> Challenge
Shift every coordinate in the answers of the rows below by adding 125 to both of its numbers, and write out all the lines again, including the lines that say what to locate. Leave the pictures out of your answer.

◆ ◆ ◆ ◆ ◆

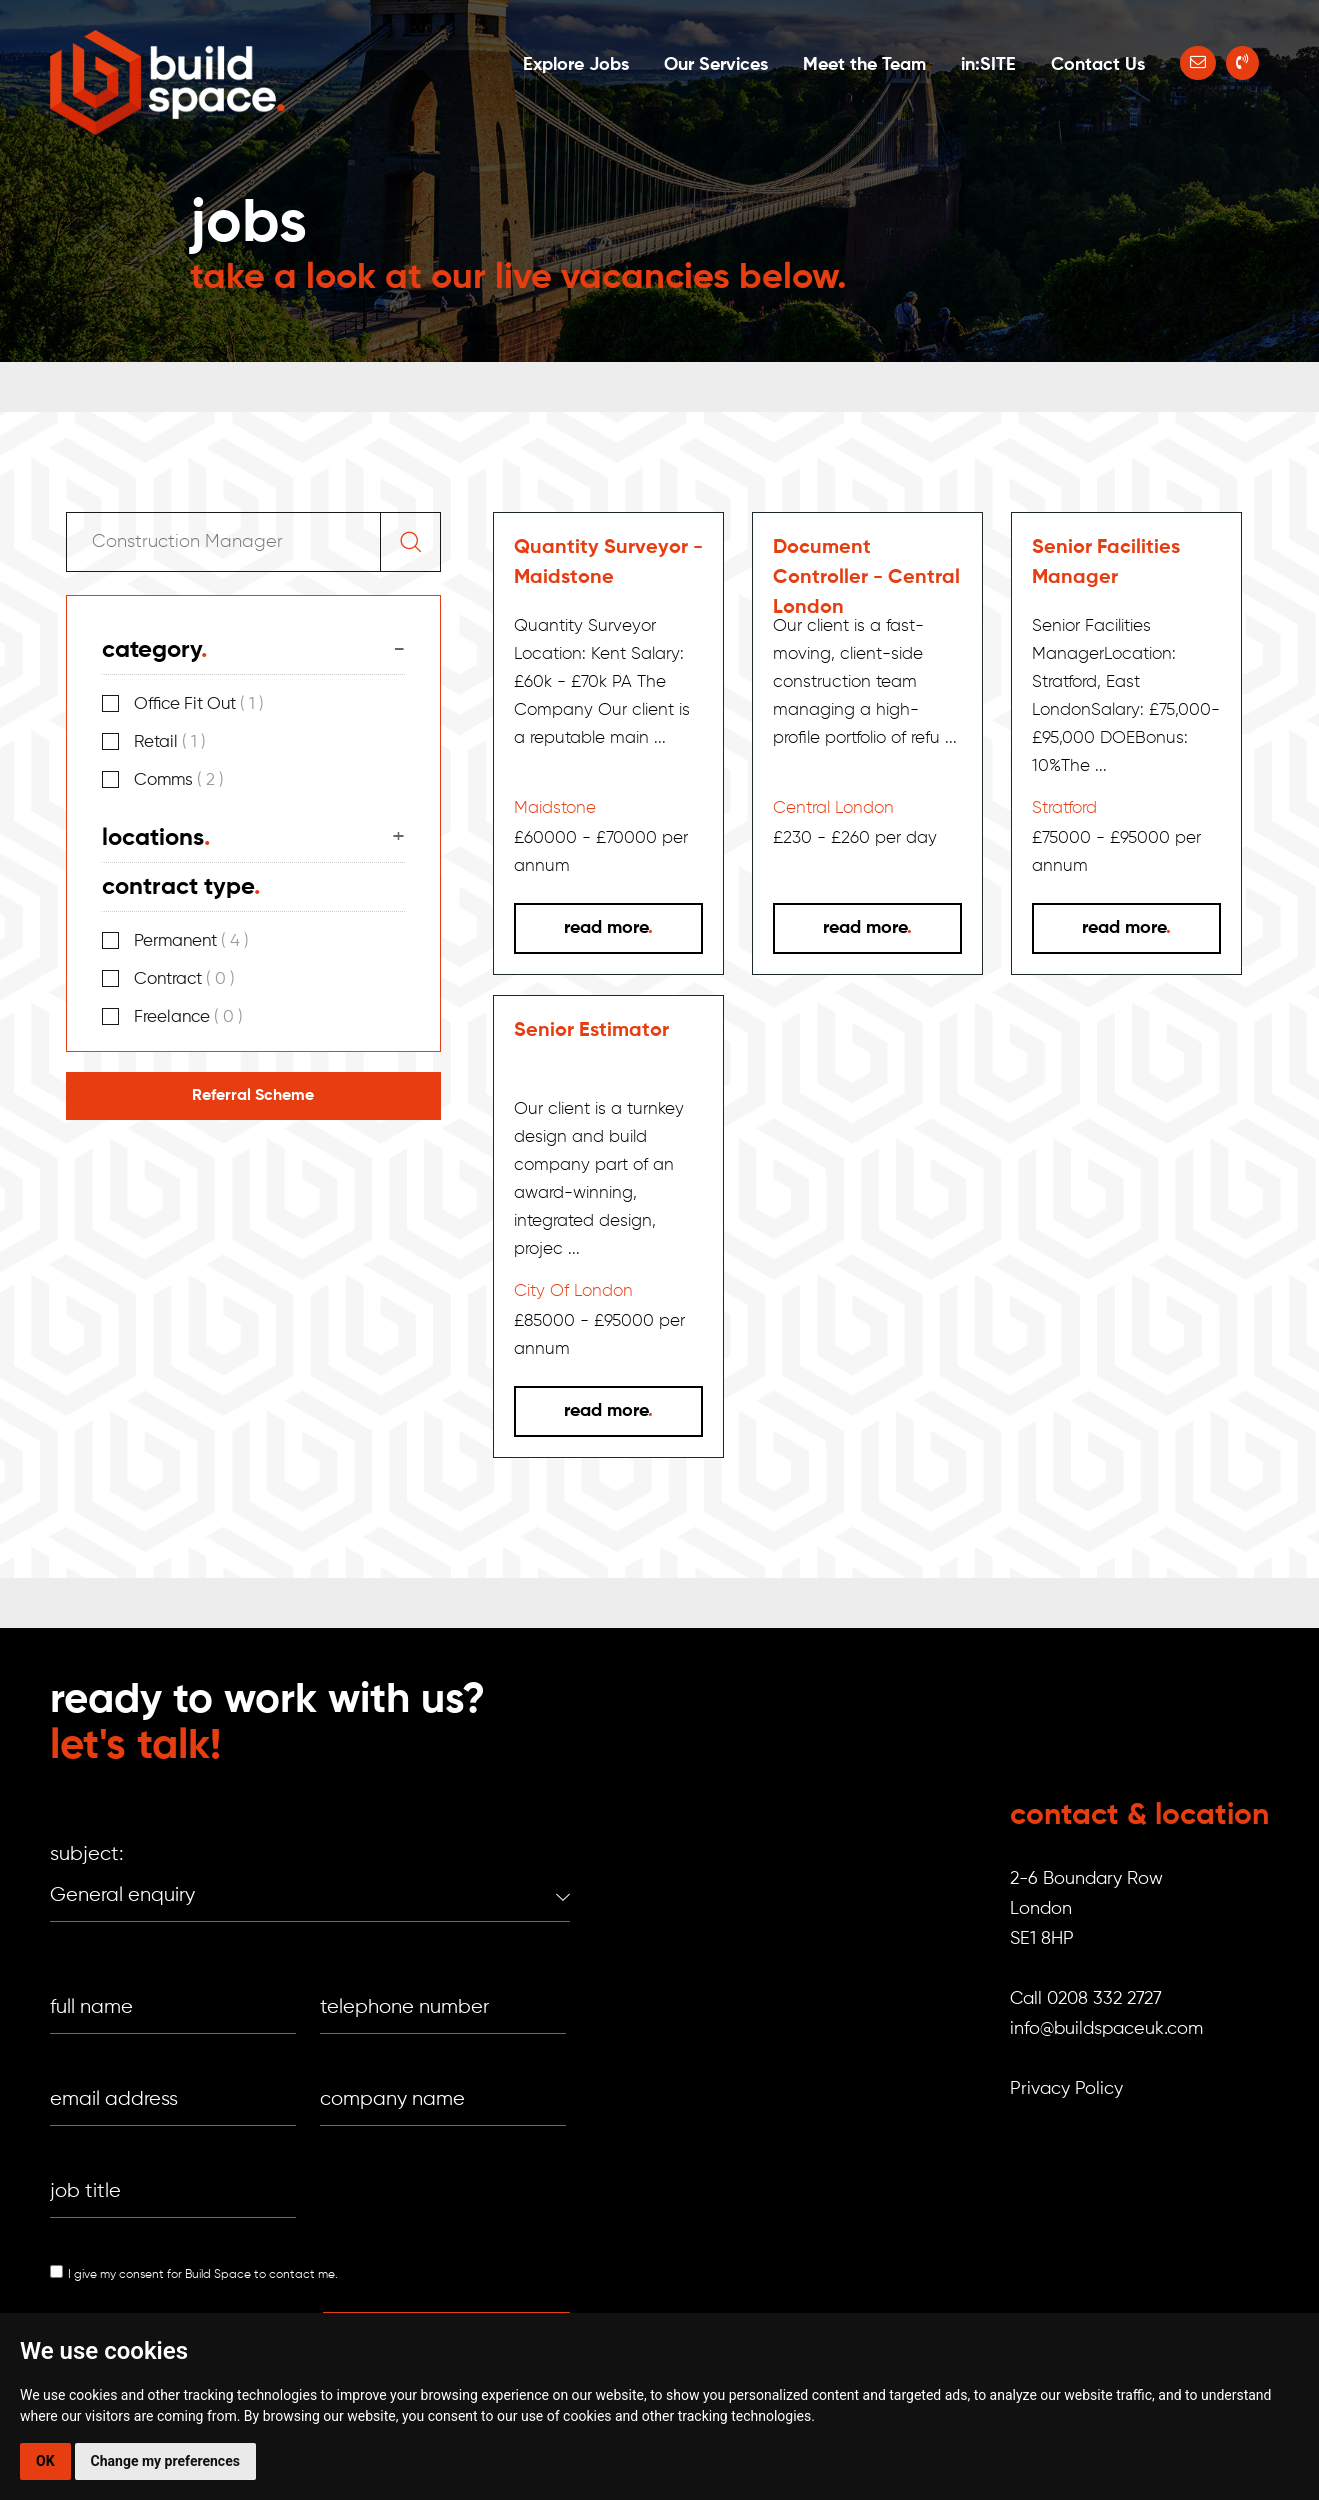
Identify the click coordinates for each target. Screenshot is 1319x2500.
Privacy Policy (1066, 2089)
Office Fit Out (199, 704)
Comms (179, 780)
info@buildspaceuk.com (1106, 2029)
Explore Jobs (576, 65)
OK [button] (45, 2461)
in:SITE (988, 65)
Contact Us (1098, 65)
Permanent (191, 941)
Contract (184, 979)
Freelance (188, 1017)
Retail (170, 742)
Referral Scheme (253, 1096)
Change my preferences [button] (165, 2461)
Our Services (716, 65)
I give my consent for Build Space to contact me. (203, 2275)
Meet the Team (864, 65)
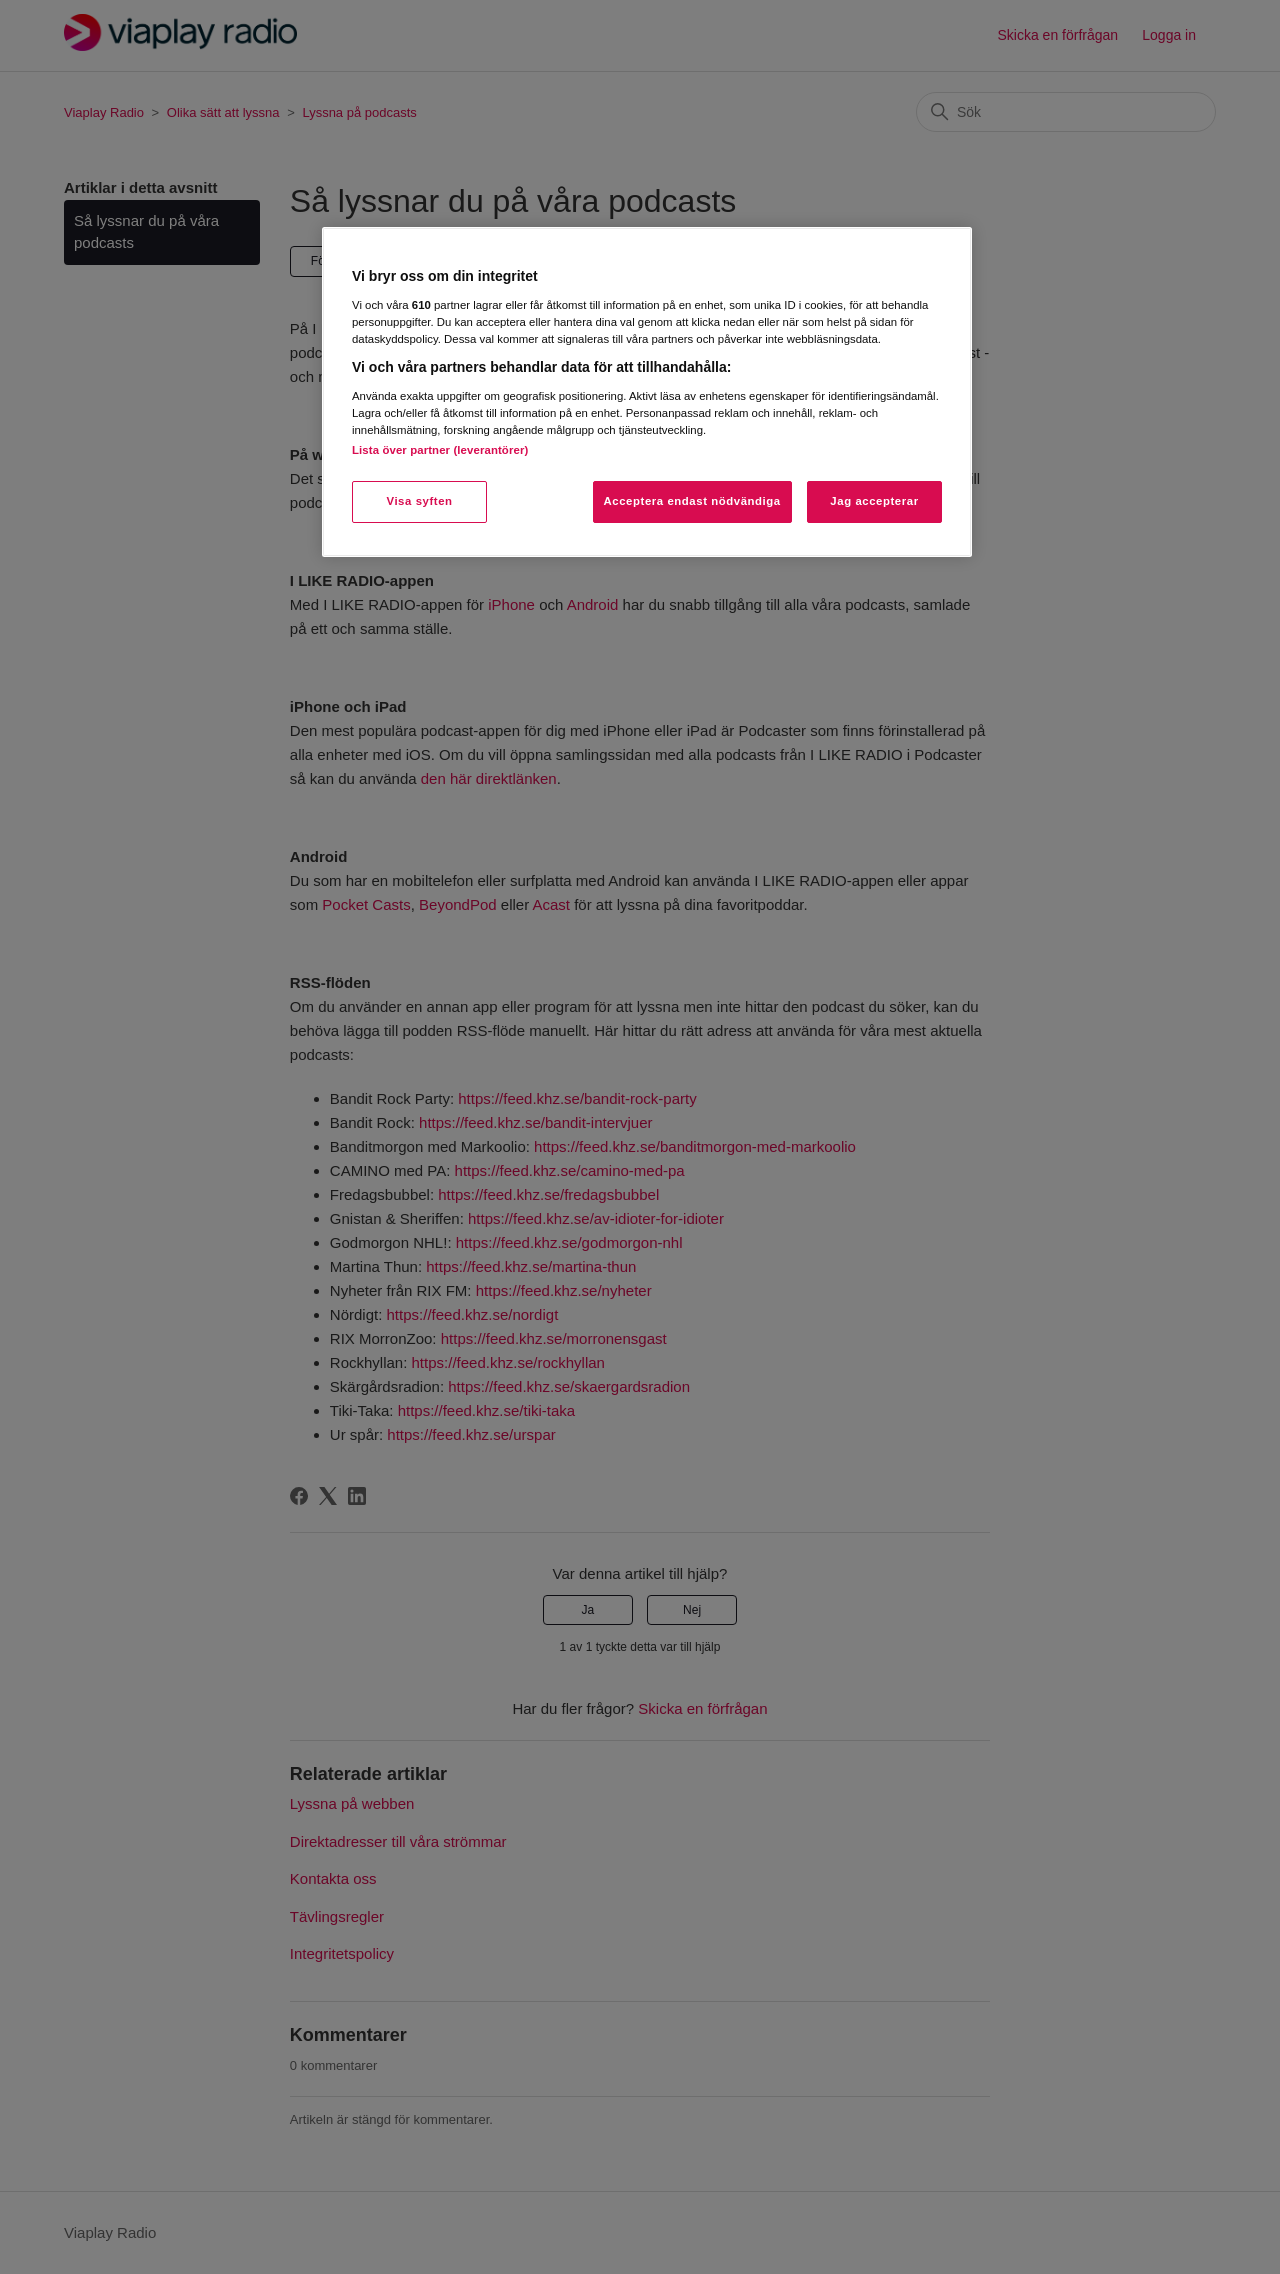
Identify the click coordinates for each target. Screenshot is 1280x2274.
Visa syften (419, 501)
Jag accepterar (874, 501)
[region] (647, 391)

◆ ◆ ◆ ◆ ◆

> Answer in full
Identify the click coordinates for each target. Screenshot is 1319x2500.
Privacy Policy (1191, 2214)
Office Fit Out (324, 829)
Comms (304, 905)
info@buildspaceuk.com (1231, 2154)
Explore Jobs (701, 190)
OK [button] (170, 2586)
in:SITE (1113, 190)
Contact Us (1223, 190)
Permanent (316, 1066)
Contract (309, 1104)
Freelance (313, 1142)
Retail (295, 867)
Referral Scheme (378, 1221)
Change my preferences [button] (290, 2586)
Our Services (841, 190)
I give my consent for Build Space to contact me. (328, 2400)
Meet the Team (989, 190)
Identify the click coordinates for each target. Screenshot is 1280x2274.
Visa syften (544, 626)
Jag accepterar (999, 626)
[region] (772, 516)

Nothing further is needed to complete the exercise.